[Records to process]
·····

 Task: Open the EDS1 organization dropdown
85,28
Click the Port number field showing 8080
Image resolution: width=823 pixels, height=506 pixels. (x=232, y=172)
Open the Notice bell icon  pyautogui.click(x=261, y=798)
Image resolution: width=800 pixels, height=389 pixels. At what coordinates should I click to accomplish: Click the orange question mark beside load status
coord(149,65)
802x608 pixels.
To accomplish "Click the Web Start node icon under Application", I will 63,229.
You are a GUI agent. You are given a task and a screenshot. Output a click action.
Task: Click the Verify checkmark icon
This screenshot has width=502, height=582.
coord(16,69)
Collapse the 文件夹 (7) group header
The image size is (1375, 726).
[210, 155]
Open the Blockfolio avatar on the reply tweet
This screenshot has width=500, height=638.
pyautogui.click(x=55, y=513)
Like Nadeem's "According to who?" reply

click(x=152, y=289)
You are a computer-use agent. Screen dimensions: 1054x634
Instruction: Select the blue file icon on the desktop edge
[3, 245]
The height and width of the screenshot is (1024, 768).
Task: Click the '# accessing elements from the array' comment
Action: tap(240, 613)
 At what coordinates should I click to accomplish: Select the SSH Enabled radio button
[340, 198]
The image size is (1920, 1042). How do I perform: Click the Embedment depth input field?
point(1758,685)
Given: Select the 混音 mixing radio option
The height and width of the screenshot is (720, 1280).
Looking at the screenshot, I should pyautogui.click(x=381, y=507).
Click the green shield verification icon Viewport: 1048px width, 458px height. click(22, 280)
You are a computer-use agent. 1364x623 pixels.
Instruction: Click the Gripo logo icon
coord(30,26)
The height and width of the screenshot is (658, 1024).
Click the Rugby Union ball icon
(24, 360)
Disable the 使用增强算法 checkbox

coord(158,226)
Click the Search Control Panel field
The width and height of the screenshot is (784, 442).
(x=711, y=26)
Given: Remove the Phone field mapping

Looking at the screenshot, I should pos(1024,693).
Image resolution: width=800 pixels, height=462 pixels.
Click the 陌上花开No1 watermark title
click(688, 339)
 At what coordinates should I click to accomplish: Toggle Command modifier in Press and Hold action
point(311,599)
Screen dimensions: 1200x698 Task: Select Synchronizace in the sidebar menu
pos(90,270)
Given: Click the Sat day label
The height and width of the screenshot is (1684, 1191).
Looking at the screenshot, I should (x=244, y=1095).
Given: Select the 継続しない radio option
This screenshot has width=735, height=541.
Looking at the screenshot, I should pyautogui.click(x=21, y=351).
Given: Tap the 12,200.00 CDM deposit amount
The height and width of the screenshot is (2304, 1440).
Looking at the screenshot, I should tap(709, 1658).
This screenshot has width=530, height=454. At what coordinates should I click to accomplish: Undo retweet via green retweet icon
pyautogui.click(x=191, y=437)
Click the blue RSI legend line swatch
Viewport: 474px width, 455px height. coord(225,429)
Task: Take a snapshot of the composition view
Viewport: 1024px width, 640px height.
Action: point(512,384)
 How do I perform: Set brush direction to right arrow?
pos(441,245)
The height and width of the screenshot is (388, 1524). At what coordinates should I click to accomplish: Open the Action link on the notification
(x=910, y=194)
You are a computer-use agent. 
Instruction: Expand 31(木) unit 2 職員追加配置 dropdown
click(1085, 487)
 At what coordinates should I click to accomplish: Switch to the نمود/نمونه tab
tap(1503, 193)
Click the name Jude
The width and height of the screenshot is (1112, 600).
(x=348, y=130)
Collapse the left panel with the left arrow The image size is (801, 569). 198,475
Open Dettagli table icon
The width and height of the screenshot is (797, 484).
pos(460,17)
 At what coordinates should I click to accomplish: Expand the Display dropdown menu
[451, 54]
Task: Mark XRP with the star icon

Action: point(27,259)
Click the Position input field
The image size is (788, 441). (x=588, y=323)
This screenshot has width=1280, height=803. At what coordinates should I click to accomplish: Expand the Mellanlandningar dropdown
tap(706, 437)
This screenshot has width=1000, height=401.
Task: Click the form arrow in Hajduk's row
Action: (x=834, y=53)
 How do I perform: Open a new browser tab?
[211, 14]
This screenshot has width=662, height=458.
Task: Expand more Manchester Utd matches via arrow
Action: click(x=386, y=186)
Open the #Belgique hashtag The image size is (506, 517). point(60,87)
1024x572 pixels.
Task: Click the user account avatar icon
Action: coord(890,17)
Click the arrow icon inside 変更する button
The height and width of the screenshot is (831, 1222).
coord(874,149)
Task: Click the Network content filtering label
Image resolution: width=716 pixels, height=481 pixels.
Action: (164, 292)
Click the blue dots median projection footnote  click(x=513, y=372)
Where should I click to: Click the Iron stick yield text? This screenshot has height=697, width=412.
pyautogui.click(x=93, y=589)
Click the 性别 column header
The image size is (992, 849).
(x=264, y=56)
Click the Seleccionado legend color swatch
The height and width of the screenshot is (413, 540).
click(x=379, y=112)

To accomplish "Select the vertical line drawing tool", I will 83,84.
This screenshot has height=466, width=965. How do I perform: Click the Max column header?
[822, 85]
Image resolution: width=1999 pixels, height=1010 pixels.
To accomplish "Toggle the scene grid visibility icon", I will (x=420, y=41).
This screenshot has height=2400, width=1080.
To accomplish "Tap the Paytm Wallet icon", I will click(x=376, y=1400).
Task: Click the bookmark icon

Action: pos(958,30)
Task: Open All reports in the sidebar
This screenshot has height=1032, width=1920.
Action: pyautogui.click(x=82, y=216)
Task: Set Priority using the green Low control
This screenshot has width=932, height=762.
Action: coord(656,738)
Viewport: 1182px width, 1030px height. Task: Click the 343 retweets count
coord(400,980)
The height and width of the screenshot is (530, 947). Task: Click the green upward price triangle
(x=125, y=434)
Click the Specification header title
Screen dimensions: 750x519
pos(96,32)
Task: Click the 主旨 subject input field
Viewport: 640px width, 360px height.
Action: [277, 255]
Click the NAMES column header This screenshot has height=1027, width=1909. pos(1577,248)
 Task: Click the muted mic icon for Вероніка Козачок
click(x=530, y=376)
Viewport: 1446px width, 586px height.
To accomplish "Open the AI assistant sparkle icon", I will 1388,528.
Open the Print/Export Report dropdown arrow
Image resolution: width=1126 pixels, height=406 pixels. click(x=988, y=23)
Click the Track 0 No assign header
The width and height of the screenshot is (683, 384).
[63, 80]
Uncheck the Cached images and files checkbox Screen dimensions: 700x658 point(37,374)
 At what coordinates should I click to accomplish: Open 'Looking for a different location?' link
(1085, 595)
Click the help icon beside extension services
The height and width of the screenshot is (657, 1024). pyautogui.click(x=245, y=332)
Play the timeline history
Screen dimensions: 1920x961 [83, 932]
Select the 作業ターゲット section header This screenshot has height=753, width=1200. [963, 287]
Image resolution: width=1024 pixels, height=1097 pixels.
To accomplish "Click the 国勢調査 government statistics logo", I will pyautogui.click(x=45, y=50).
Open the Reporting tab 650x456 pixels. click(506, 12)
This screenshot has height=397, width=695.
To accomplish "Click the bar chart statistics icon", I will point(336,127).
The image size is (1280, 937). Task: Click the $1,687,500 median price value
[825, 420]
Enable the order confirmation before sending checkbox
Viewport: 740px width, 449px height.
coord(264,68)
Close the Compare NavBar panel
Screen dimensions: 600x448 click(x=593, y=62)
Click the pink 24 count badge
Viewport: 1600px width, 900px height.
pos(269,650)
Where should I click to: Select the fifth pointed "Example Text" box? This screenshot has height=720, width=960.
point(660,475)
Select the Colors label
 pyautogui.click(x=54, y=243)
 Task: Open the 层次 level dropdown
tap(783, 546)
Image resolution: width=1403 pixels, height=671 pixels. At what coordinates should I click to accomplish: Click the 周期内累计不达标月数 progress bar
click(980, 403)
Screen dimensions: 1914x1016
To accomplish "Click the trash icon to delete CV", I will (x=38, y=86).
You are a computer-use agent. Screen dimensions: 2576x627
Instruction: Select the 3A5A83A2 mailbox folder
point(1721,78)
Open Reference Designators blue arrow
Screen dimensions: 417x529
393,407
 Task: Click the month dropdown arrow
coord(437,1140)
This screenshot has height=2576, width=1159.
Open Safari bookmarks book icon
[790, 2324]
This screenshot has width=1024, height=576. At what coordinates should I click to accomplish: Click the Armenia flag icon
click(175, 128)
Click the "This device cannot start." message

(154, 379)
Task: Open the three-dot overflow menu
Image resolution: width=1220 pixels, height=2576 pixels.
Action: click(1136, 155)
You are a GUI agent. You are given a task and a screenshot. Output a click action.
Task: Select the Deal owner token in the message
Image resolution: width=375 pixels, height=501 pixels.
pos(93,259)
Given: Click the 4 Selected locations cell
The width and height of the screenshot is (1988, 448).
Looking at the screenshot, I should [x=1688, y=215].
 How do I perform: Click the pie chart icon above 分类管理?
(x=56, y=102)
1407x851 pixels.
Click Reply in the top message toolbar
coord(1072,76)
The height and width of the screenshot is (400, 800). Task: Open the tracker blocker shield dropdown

·····

Please go through the data above and copy each line that has the word "option".

[Result of the task]
Given: Select the 混音 mixing radio option
Given: Select the 継続しない radio option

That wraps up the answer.